There’s little love for Empire State Plaza.
Ugly, inhospitable, a damaging mistake — these are some of the words commonly used to describe it. But in my years living in the Capital Region, the Plaza has grown on me. These days I spend a lot of time there with my son.
There’s a lot to see at the Plaza, and it recently occurred to me that my son’s first exposure to art likely occurred on one of our walks.
Recently we stopped at “Trio,” a large aluminum sculpture consisting of bright yellow abstract loops. My son climbed on it, crawled through it and ran around it. He didn’t know he was looking at art, but that didn’t make his experience any less enriching or meaningful.
Empire State Plaza boasts a large collection of public art, which I consider one of its more redeeming qualities.
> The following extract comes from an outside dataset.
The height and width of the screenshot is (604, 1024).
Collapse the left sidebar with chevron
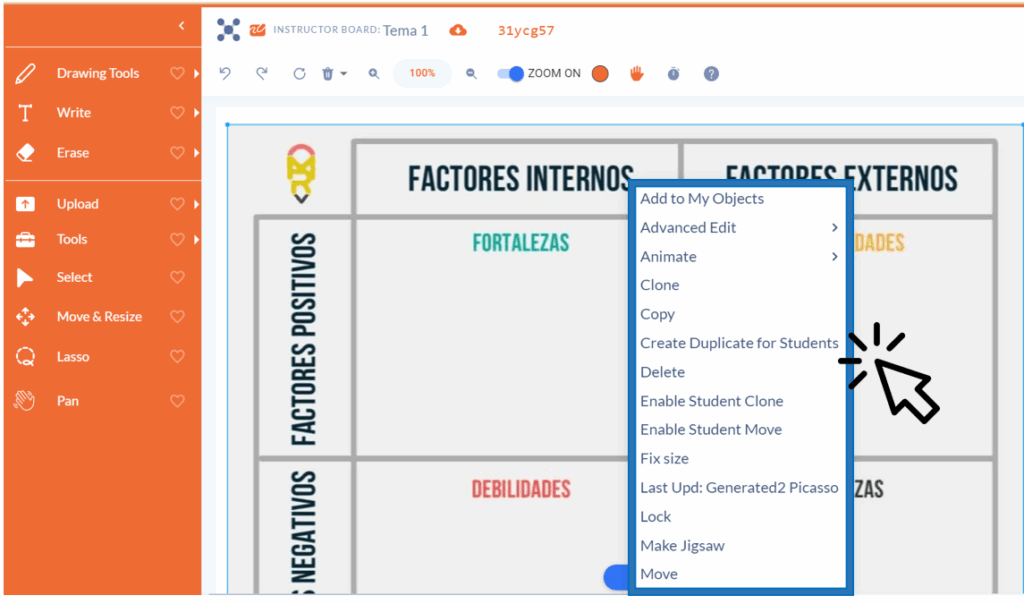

It injects the chilly marble complex with vitality and color, and makes the capital city a more interesting and attractive place to be. Seeing art usually requires a trip to a museum. Public art is located in the heart of a community, and can be looked at and appreciated by anyone.
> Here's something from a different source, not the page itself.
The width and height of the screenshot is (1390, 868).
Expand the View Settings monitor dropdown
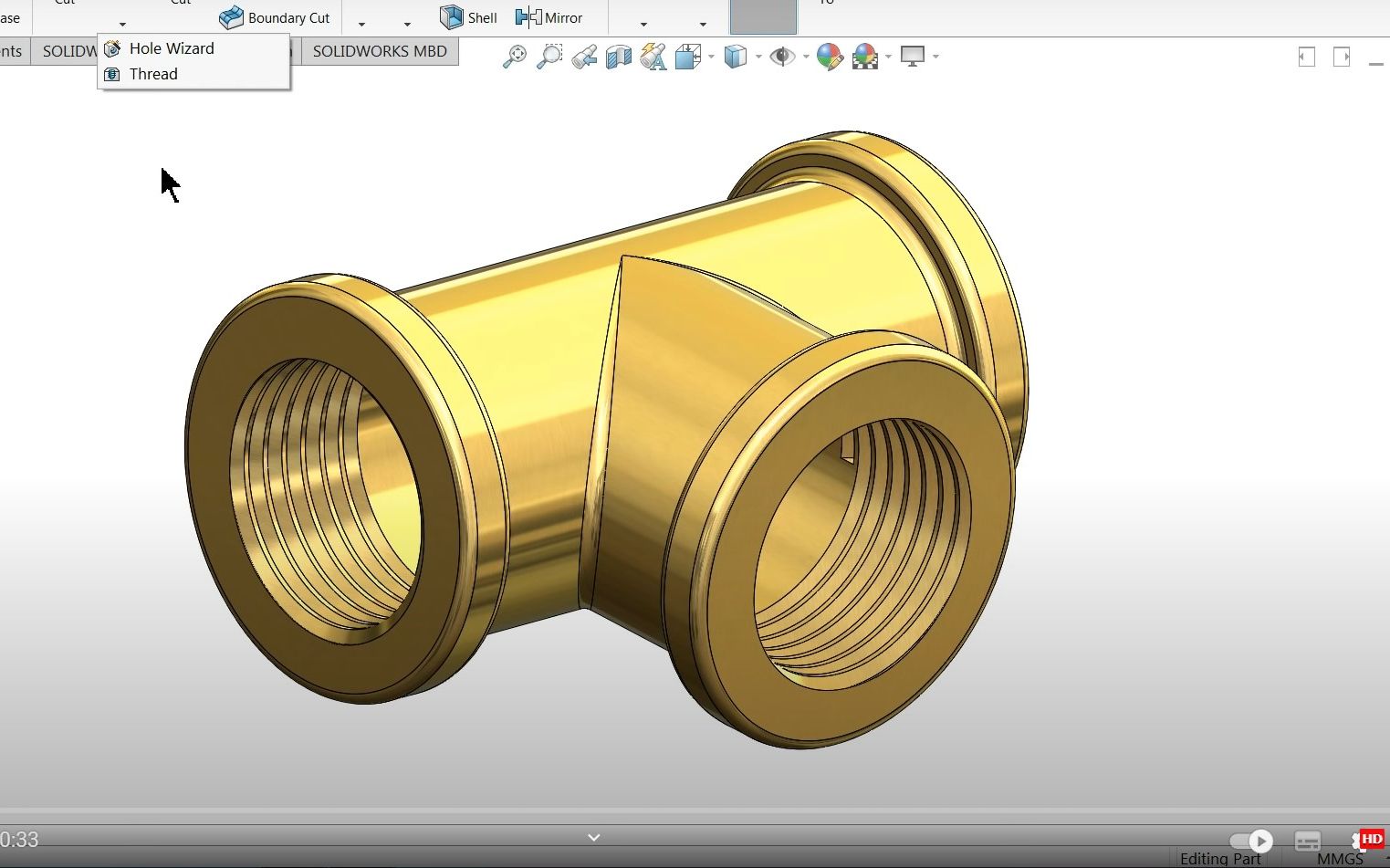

Public art is a good thing, and we need more of it.
The Capital Region’s downtown resurgence is well underway, with new apartment buildings, shops and restaurants opening up all the time.
One thing to consider, as this building boom continues, is when and how to incorporate public art into the new development that’s transforming Schenectady, Albany and Troy.
Of course, every community benefits from art.
A few weeks ago, I took a drive up to rural Washington County to visit a large-scale sculpture park, called Salem Art Works, located on an old dairy farm.
Salem Art Works is a non-profit, and the array of sculptures on its grounds probably doesn’t qualify as public art in the traditional sense. It feels public, though. There’s no gate or fee to enter, and we were free to wander as we liked.
Like Empire State Plaza, SAW puts art in an unusual setting and invites the public to take it all in.
Schenectady has embarked on some interesting public art projects in recent years, and I’m hoping we’ll see more.
A rainbow pride sculpture commemorating the LGBTQ movement, installed earlier this year at Gateway Plaza, added a splash of color to downtown. The Schenectady Art Society has painted murals on traffic signal utility boxes throughout the city. A local artist recently painted a freight train mural on the railroad bridge on Front Street.
These projects are good for the community.
With any luck, we’ll be seeing more of them.